Selon les données publiées par le médiateur des relations commerciales agricoles, les négociations commerciales annuelles ont abouti à une baisse de 0,3 % du prix triple net pour les produits vendus sous marque nationale. Crédit : YD-Linéaires

Négociations 2021 : une déflation finale de -0,3 %

26 avril 2021 - Pierre Christen

Selon les données publiées par le médiateur des relations commerciales agricoles, les négociations commerciales annuelles ont abouti à une baisse de 0,3 % du prix triple net pour les produits vendus sous marque. Face à ce constat qu’ils qualifient de « décevant », l’Ania, La Coopération agricole, la Feef et l’Ilec demandent une protection du tarif fournisseur dans la future loi Egalim 2.

L’Observatoire de la négociation commerciale annuelle a livré son verdict le 9 avril dernier et l’a rendu public le 19 avril : « le point d’atterrissage de la négociation commerciale 2021 des produits alimentaires vendus sous marque nationale est de l’ordre de 0,3 % en prix triple net (le prix réellement payé par le distributeur : net de rabais, net de ristournes, net de coopération commerciale). Dans le même temps, les demandes de hausses de tarifs de la part des fournisseurs étaient de l’ordre de 3 %.

Un constat établi sur la base d’une démarche de consensus menée au sein de l’Observatoire entre les différentes organisations professionnelles représentées (Ania, La Coopération agricole, Feef, Ilec, FCD et FCA) et sur la base des réponses de tous les intervenants concernés, soit huit enseignes et quatre fédérations d’entreprises fournisseurs. Le médiateur des relations commerciales souligne d’ailleurs la grande convergence des résultats obtenus. Ce qui leur confère une bonne légitimité.

Dans le détail, cette déflation est observée pour toutes les catégories de produits à l’exception des produits laitiers frais et des œufs :

  • Épicerie salée : - 0,3 %
  • Épicerie sucrée : - 0,3 %
  • Produits frais non laitiers (charcuteries, sandwichs,…) : - 0,7 %
  • Produits frais laitiers (dont œufs) : + 0,5 %
  • Surgelés : - 0,7 %
  • Boissons alcoolisées : - 0,7 %
  • Boissons non alcoolisées : - 0,4 %

Le médiateur note une relative bonne prise en compte du contexte des matières premières agricoles ou alimentaires, malgré de fortes marges de progrès pour les boissons par exemple. Un avis nuancé que ne partagent pas les représentants de la transformation alimentaire. Dans une communication commune, l’Ania, La Coopération agricole, la Feef et l’Ilec regrettent la poursuite de la destruction de valeur : « C’est une immense déception pour tous ceux qui travaillent au service de la souveraineté alimentaire. La guerre des prix en rayons est en train de casser une agriculture, une industrie et toute une filière ». En conséquence, le taux de marge des industries agroalimentaires atteint son plus bas niveau historique. Depuis la mise en œuvre de la LME en 2009, qui avait autorisé la négociabilité des conditions de vente, ce taux de marge a baissé de près de 40 %, indiquent ces organisations. Autre valeur édifiante :  7 milliards d’euros ont été détruits dans l’ensemble de la filière alimentaire depuis le début de la guerre des prix en 2013.

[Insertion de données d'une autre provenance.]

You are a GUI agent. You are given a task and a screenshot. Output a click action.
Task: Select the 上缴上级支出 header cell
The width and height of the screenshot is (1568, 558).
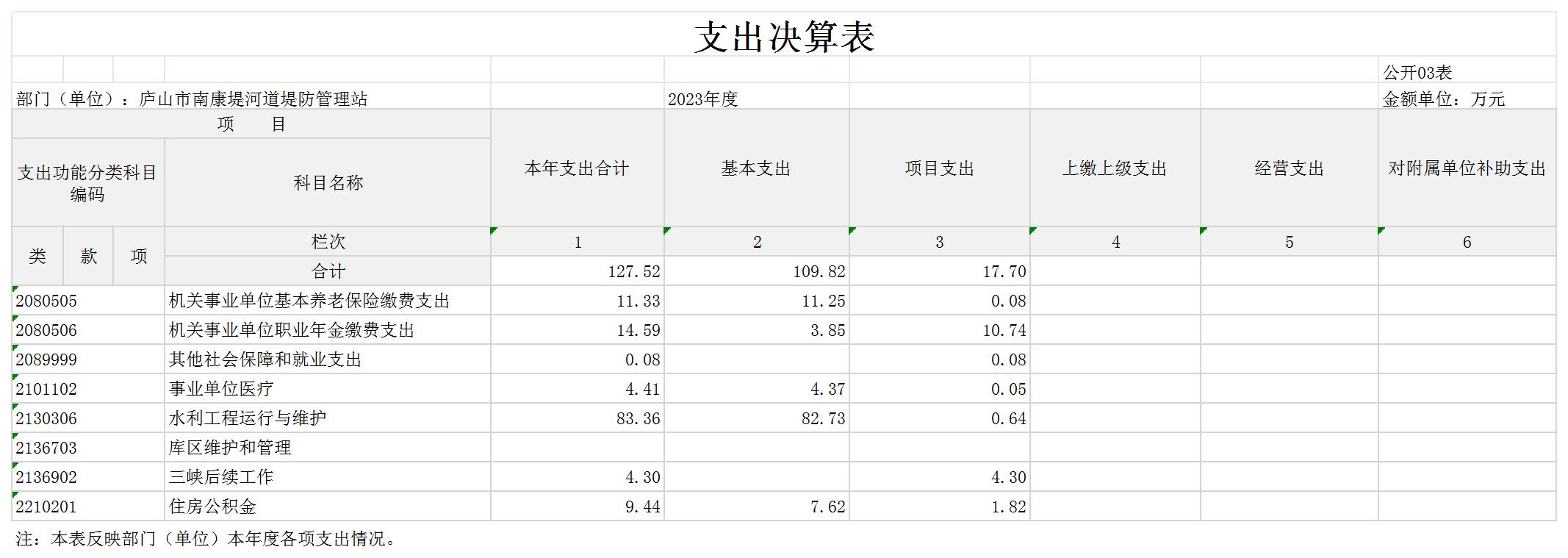coord(1115,168)
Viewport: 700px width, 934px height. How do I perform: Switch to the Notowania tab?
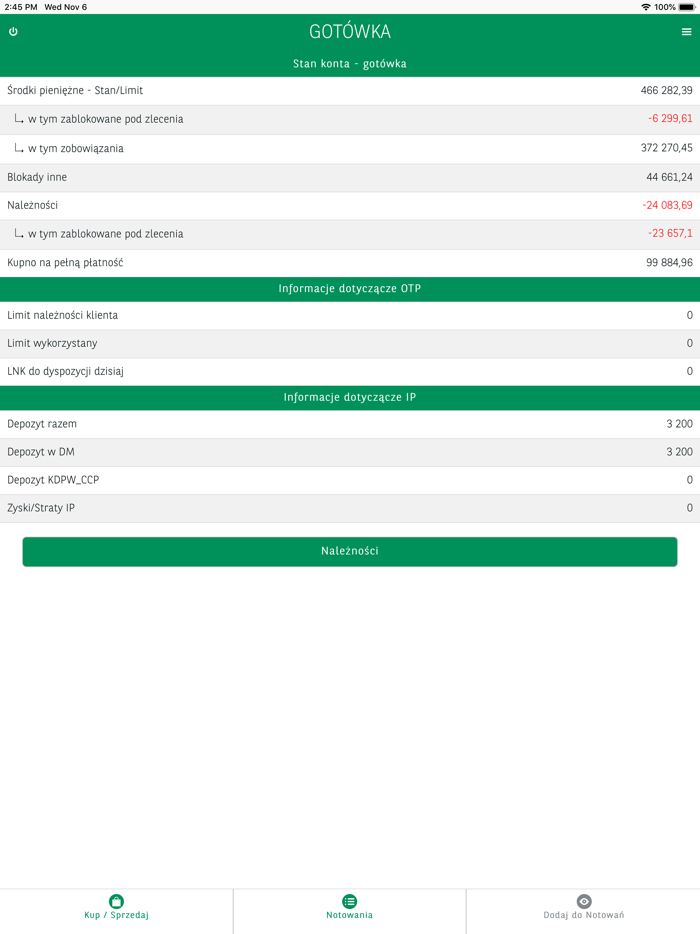[x=349, y=911]
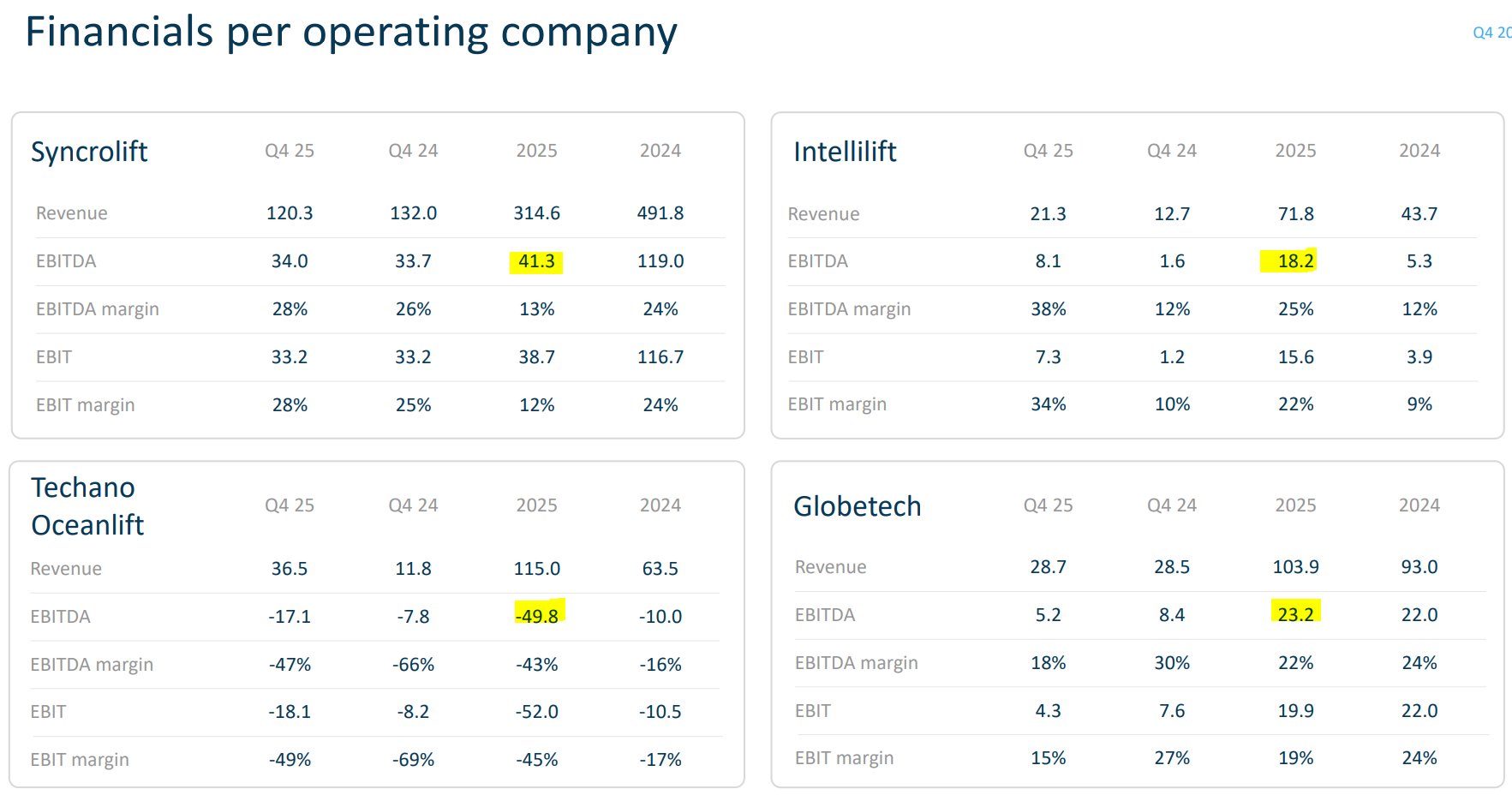The width and height of the screenshot is (1512, 795).
Task: Click the Revenue row label in Globetech table
Action: pos(830,567)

Un constat qui conduit ces organisations à demander dans Egalim 2 (Lire ici) le renforcement de la protection du tarif des fournisseurs industriels. A noter, il convient de préciser que cet observatoire exclut certains produits à forte composante agricole comme les marques de viande (à l’exception de la charcuterie), les marques de distributeurs (MDD) ainsi que les produits livrés en vrac (fruits et légumes frais, viandes fraîches non emballées par le fournisseur, poissons, une partie du rayon boulangerie-viennoiserie, etc.)

De leur côté, les 600 entreprises de l’Adepale (Association des Entreprises de Produits Alimentaires Elaborés) et de la FEB (Fédération des Entreprises de Boulangerie/Pâtisserie) tirent la sonnette d’alarme vis-à-vis de l’explosion de leurs coûts de production liée aux tensions sur les matières premières agricoles transformées au plan international (farine, produits laitiers,…) et aux augmentations sur les emballages.